Would you please output, word for word, the span of the listing below that opens on the line containing "地方 (14, 51)" and closes on the line containing "ドレスレンタル（207） (220, 2186)"? Include both ends and nothing more.
[Start of Attachment]
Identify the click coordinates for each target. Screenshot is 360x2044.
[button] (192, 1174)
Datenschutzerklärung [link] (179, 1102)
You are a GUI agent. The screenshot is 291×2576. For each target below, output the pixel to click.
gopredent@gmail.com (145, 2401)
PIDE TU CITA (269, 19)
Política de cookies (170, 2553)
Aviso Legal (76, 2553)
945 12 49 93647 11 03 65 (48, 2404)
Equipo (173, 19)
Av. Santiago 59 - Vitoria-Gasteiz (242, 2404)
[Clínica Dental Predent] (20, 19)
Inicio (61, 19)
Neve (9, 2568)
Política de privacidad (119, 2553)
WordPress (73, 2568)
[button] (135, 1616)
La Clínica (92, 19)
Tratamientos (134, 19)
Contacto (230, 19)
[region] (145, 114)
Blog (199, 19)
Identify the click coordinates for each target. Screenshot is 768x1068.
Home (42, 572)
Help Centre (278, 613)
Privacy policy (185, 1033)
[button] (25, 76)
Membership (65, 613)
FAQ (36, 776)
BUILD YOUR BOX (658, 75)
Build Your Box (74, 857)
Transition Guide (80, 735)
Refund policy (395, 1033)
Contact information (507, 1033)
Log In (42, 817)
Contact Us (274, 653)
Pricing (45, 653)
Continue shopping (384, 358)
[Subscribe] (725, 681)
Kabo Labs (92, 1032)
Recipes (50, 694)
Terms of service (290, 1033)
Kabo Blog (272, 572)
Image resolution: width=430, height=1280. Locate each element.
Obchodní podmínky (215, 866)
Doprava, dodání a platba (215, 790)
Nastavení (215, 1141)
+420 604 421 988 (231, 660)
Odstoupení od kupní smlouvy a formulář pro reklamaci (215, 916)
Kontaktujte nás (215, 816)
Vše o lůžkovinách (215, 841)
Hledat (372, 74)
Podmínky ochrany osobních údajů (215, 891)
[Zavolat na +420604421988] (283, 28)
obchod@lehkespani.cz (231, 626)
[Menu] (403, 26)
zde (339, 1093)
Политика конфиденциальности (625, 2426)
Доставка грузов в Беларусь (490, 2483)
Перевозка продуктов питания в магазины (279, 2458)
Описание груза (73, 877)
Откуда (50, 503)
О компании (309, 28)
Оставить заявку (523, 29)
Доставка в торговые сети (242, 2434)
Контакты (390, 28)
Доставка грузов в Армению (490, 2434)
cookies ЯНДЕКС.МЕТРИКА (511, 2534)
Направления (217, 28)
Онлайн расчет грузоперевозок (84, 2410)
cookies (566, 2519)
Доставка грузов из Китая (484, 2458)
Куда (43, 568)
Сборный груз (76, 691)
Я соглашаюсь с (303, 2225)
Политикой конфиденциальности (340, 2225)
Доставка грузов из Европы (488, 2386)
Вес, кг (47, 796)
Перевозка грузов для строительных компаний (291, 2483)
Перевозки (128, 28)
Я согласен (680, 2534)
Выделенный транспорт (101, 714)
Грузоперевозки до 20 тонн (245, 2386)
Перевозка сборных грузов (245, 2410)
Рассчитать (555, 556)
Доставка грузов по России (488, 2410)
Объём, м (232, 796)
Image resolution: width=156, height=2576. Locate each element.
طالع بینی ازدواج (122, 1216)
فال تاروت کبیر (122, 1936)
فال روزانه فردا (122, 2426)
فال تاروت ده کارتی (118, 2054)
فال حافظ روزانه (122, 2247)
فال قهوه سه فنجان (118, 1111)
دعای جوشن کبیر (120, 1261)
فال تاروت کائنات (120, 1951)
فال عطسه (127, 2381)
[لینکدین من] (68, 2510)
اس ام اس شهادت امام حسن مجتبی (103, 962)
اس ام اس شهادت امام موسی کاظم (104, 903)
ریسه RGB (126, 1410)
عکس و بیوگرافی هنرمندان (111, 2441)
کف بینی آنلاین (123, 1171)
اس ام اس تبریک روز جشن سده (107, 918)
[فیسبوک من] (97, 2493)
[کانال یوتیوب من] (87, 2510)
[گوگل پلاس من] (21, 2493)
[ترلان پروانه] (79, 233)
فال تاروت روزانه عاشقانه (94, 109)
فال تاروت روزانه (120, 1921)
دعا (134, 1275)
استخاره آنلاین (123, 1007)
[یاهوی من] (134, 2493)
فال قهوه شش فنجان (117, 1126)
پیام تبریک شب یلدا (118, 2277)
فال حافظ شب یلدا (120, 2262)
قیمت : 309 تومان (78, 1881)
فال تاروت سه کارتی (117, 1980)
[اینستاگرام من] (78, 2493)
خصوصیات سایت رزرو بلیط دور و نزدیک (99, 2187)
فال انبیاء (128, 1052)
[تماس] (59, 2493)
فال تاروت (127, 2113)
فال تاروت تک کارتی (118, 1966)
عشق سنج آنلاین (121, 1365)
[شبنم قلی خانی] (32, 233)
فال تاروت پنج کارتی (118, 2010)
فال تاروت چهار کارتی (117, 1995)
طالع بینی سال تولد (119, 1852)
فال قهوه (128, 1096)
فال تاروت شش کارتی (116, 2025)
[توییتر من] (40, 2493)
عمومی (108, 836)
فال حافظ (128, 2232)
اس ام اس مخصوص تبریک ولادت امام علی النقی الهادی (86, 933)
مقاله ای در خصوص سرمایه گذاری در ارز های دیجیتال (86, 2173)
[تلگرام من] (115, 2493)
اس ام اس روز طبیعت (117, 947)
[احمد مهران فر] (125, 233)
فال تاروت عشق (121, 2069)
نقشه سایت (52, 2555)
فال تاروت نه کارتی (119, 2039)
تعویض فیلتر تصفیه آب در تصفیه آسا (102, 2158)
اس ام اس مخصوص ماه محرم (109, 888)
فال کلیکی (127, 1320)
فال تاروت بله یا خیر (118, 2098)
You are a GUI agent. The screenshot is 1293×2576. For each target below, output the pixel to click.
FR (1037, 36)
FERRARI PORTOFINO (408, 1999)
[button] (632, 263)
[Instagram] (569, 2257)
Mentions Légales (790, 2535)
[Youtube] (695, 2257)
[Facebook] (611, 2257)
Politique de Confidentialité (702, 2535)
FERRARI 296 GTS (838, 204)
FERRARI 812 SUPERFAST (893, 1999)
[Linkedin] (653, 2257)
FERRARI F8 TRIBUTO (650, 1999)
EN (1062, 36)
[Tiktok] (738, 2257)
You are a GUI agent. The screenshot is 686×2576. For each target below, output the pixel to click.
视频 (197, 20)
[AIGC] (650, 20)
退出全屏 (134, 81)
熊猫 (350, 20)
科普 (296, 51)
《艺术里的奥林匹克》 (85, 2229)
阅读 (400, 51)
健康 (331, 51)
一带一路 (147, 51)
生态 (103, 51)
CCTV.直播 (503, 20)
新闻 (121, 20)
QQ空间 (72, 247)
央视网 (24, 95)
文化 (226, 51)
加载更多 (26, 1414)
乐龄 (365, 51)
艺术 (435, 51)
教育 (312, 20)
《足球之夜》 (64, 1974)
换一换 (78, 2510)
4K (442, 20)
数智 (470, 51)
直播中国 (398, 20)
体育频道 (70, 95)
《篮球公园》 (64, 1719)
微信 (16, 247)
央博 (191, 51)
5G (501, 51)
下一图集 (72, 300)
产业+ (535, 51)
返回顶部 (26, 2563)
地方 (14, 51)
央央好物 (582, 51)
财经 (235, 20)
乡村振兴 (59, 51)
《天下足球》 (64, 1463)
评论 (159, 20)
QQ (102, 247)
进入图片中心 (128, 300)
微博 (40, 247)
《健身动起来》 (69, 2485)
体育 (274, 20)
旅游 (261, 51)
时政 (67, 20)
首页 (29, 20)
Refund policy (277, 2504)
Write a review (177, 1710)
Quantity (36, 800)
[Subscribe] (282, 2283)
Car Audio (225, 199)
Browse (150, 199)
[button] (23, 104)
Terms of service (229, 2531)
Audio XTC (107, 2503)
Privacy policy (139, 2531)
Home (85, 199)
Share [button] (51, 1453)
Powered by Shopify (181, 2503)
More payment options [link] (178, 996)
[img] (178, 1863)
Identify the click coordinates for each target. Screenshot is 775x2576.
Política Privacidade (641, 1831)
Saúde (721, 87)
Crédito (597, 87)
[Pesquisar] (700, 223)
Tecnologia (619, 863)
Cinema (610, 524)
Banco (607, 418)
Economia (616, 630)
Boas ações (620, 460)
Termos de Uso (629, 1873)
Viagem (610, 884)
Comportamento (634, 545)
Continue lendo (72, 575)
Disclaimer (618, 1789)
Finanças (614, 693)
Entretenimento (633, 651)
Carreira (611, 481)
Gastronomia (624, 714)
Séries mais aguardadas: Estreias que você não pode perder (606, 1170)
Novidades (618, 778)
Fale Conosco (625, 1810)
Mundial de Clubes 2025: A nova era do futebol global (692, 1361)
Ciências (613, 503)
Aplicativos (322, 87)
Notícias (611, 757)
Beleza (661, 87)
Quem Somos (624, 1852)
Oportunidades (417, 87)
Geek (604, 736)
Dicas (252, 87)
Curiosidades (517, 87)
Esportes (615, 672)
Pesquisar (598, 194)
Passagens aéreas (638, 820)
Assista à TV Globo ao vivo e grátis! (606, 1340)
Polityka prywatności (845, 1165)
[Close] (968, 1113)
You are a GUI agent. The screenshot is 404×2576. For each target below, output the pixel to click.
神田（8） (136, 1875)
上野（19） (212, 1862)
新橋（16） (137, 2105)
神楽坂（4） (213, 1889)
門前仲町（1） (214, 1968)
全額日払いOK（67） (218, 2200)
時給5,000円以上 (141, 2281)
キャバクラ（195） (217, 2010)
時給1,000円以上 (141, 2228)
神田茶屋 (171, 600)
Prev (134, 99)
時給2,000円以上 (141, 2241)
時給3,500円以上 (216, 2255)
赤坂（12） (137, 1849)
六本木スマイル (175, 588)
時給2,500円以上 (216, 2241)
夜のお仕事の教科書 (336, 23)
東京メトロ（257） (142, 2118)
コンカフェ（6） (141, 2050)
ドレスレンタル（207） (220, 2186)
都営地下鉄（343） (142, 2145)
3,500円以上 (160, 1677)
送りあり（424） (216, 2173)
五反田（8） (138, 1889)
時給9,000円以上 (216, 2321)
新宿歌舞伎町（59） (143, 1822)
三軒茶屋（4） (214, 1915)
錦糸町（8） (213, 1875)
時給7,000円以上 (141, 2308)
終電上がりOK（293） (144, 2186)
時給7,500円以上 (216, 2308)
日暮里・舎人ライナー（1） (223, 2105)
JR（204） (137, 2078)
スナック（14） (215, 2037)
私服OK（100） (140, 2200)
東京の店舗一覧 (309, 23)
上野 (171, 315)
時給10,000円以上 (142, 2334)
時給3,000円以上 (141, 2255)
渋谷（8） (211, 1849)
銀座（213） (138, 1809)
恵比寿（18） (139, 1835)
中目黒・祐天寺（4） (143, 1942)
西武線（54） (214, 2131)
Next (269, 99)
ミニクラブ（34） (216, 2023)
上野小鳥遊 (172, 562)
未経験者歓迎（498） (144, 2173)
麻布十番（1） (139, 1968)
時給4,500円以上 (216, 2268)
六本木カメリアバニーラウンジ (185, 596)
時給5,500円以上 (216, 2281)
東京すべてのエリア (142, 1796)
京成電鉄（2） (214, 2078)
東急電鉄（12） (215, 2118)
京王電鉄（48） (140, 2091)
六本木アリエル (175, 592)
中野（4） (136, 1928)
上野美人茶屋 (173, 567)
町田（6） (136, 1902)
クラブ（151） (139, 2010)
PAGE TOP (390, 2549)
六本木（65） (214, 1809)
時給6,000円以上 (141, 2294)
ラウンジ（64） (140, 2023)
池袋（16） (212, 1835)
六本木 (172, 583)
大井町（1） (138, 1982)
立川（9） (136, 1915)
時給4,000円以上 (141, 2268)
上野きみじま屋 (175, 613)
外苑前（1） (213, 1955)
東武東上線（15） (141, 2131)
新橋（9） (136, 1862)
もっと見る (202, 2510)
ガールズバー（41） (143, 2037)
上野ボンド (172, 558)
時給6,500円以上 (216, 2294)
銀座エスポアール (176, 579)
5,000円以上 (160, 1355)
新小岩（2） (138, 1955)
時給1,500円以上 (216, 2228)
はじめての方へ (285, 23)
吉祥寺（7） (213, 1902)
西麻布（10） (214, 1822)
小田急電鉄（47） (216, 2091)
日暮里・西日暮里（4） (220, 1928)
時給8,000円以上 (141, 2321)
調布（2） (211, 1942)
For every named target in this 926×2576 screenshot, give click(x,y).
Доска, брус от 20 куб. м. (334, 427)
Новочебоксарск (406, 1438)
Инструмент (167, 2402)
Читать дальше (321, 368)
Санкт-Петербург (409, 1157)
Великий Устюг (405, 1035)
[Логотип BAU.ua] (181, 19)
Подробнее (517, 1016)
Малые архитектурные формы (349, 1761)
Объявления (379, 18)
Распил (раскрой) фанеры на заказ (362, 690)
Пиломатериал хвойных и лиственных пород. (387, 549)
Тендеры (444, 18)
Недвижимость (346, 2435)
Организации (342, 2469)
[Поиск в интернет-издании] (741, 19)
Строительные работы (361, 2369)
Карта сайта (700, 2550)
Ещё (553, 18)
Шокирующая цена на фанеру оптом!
[End of Attachment]
> **Answer area**:
地方 (14, 51)
央央好物 (582, 51)
财经 (235, 20)
乡村振兴 (59, 51)
《天下足球》 (64, 1463)
评论 (159, 20)
QQ (102, 247)
进入图片中心 (128, 300)
微博 (40, 247)
《健身动起来》 (69, 2485)
体育 (274, 20)
旅游 (261, 51)
时政 (67, 20)
首页 (29, 20)
Refund policy (277, 2504)
Write a review (177, 1710)
Quantity (36, 800)
[Subscribe] (282, 2283)
Car Audio (225, 199)
Browse (150, 199)
[button] (23, 104)
Terms of service (229, 2531)
Audio XTC (107, 2503)
Privacy policy (139, 2531)
Home (85, 199)
Share [button] (51, 1453)
Powered by Shopify (181, 2503)
More payment options [link] (178, 996)
[img] (178, 1863)
Identify the click coordinates for each target. Screenshot is 775x2576.
Política Privacidade (641, 1831)
Saúde (721, 87)
Crédito (597, 87)
[Pesquisar] (700, 223)
Tecnologia (619, 863)
Cinema (610, 524)
Banco (607, 418)
Economia (616, 630)
Boas ações (620, 460)
Termos de Uso (629, 1873)
Viagem (610, 884)
Comportamento (634, 545)
Continue lendo (72, 575)
Disclaimer (618, 1789)
Finanças (614, 693)
Entretenimento (633, 651)
Carreira (611, 481)
Gastronomia (624, 714)
Séries mais aguardadas: Estreias que você não pode perder (606, 1170)
Novidades (618, 778)
Fale Conosco (625, 1810)
Mundial de Clubes 2025: A nova era do futebol global (692, 1361)
Ciências (613, 503)
Aplicativos (322, 87)
Notícias (611, 757)
Beleza (661, 87)
Quem Somos (624, 1852)
Oportunidades (417, 87)
Geek (604, 736)
Dicas (252, 87)
Curiosidades (517, 87)
Esportes (615, 672)
Pesquisar (598, 194)
Passagens aéreas (638, 820)
Assista à TV Globo ao vivo e grátis! (606, 1340)
Polityka prywatności (845, 1165)
[Close] (968, 1113)
You are a GUI agent. The screenshot is 404×2576. For each target below, output the pixel to click.
神田（8） (136, 1875)
上野（19） (212, 1862)
新橋（16） (137, 2105)
神楽坂（4） (213, 1889)
門前仲町（1） (214, 1968)
全額日払いOK（67） (218, 2200)
時給5,000円以上 (141, 2281)
キャバクラ（195） (217, 2010)
時給1,000円以上 (141, 2228)
神田茶屋 (171, 600)
Prev (134, 99)
時給2,000円以上 (141, 2241)
時給3,500円以上 (216, 2255)
赤坂（12） (137, 1849)
六本木スマイル (175, 588)
時給2,500円以上 (216, 2241)
夜のお仕事の教科書 (336, 23)
東京メトロ（257） (142, 2118)
コンカフェ（6） (141, 2050)
ドレスレンタル（207） (220, 2186)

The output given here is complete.